MINNEAPOLIS (WCCO) — People throughout the Twin Cities are celebrating the life of long-time community activist Ron Edwards.
The prominent Civil Rights advocate, who died last week at the age of 81, will be remembered as a champion of the community who helped raise the voice of others.
Inside Estes’ Funeral Chapel in north Minneapolis, people from all different walks of life gathered to say farewell to a local legend. In attendance was Lynne Crockett, community liaison for Minneapolis Public Schools.
“He was more than willing to share his knowledge, his skills, his methods with other people who he thought sincerely cared about the same things that he cares about,” Crockett said. “He spoke his mind, he stood for what he believed in, he encouraged other people to stand up.”

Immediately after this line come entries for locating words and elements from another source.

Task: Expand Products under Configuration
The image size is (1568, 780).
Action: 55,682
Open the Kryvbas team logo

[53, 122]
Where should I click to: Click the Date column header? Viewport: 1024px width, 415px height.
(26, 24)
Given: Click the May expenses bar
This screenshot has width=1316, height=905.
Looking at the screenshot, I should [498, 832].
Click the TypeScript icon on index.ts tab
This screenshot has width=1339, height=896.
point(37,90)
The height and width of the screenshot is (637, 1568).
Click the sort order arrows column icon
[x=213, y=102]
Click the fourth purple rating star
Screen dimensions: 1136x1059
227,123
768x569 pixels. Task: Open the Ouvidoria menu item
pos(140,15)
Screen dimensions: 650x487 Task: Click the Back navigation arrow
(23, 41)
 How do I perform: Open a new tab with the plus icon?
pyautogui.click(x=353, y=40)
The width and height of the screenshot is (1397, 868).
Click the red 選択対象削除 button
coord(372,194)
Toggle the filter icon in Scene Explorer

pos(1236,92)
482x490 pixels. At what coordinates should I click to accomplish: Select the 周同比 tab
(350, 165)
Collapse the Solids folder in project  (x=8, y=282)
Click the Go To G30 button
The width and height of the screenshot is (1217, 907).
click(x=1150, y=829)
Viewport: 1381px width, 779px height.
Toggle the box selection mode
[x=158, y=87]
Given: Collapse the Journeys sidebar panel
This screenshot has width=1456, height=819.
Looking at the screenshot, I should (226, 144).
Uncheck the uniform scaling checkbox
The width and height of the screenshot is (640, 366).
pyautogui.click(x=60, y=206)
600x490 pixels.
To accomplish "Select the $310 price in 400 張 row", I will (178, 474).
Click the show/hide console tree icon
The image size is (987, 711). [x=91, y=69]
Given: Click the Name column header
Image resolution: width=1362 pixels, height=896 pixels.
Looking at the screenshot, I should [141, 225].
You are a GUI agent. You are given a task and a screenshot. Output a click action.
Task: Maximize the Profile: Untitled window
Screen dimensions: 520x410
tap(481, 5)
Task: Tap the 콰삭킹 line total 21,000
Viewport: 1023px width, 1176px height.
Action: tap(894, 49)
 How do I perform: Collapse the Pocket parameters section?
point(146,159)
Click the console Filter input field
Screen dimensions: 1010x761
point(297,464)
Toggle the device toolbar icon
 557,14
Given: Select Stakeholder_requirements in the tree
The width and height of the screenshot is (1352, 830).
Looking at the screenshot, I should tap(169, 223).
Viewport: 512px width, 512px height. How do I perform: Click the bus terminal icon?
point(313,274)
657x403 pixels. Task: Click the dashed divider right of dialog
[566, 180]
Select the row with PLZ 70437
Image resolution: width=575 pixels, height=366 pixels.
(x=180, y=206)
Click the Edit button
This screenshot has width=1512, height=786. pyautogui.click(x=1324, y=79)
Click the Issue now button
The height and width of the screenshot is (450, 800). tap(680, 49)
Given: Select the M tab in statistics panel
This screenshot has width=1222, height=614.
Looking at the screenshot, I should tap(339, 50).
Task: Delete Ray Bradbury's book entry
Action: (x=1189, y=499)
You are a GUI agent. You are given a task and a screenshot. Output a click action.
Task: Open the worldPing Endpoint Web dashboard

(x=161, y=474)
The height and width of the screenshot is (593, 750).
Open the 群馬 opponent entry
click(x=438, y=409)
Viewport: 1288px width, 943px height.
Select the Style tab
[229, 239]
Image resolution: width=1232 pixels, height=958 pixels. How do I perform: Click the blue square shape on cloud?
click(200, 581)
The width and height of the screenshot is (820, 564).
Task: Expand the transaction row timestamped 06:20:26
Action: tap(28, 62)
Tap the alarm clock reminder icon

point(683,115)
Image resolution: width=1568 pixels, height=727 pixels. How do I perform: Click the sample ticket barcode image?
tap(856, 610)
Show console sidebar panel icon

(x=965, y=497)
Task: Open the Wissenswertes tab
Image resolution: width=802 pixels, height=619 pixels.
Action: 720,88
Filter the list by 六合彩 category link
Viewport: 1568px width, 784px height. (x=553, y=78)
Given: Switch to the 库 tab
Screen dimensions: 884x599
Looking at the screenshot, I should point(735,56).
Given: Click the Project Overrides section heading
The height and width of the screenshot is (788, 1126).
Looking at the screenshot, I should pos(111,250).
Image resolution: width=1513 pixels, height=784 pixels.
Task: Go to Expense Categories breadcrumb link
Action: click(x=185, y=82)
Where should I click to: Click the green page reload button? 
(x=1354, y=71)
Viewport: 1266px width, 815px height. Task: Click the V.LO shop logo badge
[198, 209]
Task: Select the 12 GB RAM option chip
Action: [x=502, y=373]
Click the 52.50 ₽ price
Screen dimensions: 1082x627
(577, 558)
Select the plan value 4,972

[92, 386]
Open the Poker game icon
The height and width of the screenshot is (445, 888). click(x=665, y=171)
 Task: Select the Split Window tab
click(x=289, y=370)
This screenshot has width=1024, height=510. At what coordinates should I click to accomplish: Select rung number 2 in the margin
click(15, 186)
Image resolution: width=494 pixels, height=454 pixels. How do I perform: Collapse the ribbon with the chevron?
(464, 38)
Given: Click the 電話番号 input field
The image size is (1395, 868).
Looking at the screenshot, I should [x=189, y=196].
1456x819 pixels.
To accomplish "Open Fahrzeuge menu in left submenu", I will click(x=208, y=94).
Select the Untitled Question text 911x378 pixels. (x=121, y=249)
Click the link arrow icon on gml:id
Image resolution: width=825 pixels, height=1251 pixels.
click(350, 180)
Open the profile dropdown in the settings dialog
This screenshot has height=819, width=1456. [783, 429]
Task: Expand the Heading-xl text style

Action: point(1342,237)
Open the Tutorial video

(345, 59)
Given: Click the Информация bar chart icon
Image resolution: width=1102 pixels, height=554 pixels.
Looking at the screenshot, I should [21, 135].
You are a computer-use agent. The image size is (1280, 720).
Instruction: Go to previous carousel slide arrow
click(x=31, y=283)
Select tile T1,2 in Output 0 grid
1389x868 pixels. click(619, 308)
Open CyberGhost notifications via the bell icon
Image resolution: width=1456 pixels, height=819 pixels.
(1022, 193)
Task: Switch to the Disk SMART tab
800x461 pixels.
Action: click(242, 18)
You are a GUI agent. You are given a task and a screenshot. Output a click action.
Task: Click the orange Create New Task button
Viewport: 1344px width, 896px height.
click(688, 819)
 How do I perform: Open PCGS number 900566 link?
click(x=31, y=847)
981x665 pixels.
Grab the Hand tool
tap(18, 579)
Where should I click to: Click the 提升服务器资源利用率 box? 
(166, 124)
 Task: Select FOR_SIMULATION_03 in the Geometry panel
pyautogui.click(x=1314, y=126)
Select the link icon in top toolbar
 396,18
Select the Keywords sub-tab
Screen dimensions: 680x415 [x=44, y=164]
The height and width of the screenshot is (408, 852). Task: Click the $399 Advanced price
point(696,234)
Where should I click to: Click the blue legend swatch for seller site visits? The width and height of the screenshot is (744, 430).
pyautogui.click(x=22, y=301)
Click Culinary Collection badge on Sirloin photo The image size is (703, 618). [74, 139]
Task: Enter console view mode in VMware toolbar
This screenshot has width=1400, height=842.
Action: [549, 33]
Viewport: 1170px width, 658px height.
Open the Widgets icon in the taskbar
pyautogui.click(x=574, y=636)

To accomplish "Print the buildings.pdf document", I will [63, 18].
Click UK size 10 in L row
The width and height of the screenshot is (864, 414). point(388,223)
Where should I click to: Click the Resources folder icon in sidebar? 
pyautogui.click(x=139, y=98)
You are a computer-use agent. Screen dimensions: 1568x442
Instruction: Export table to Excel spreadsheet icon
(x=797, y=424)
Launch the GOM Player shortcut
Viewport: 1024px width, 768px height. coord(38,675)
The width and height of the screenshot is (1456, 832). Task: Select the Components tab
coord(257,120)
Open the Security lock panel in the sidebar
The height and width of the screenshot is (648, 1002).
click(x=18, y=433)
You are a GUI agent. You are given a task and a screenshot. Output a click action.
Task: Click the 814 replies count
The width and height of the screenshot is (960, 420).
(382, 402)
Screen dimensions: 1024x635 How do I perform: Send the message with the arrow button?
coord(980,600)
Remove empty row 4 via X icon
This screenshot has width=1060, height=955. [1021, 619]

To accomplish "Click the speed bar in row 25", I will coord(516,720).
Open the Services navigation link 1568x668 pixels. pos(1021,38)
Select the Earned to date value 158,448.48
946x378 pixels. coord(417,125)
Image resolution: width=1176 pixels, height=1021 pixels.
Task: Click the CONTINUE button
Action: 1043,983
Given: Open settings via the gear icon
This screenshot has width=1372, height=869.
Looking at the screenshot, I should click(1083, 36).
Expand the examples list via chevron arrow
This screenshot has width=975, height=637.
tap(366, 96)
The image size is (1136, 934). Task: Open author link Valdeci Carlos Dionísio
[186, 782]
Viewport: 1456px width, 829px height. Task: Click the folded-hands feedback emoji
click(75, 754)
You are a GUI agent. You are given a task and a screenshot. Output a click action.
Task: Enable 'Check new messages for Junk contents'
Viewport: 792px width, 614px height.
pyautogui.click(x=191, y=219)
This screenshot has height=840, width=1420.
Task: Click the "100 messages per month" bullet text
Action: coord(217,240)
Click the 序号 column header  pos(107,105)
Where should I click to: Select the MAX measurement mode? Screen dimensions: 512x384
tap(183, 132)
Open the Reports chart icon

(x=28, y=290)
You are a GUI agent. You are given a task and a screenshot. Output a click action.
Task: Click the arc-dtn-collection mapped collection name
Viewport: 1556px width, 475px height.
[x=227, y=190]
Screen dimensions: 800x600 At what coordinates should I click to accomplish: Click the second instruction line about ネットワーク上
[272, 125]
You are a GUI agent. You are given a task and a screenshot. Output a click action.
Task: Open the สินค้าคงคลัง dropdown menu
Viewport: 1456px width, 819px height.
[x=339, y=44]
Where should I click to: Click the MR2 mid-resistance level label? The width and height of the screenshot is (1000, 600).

Edwards, a past president of the Minneapolis Urban League, had a reach that went well beyond his neighborhood. Minneapolis Police Cmdr. Charlie Adams says his friend and mentor never gave up fighting to make sure the police and fire departments reflected the community they served.
“He meant so much to black police officers on this police department because when we tried to diversify the department back in the early 90s, there was some resistance,” Adams said.
Lt. Richard Zimmerman says Edwards’s efforts impacted the entire city.
“It helped change the culture of the department. It helped the white officers as much as it helped the young black officers that wanted to become police officers,” Zimmerman said.
Throughout his life, Edwards created and preserved the community’s story.
“He held the history of north Minneapolis,” Adams said. “You could ask him anything about north Minneapolis going all the way back to the 40s, and some into the 30s, and he would tell you. He had that history in his head.”
Many did not know that Edwards was the co-founder of Minneapolis Telecommunications Network, or MTN.
“It’s the biggest loss in the African-American community as far as knowledge. And I know what it is as an activist. I know what we’ve lost here,” community activist Al Flowers said. “He meant everything to me. That’s how I started fighting.”
This loss is felt most by the activists he mentored.
“He was inspirational and encouraging,” activist K.G. Wilson said.
The Minneapolis African American Professional Fire Fighter Association is pushing to name the new downtown fire station in Edwards’s honor. It wants to honor him for his work to desegregate the fire department in the 70s.
Edwards funeral is Saturday morning at Shiloh Temple on West Broadway Avenue.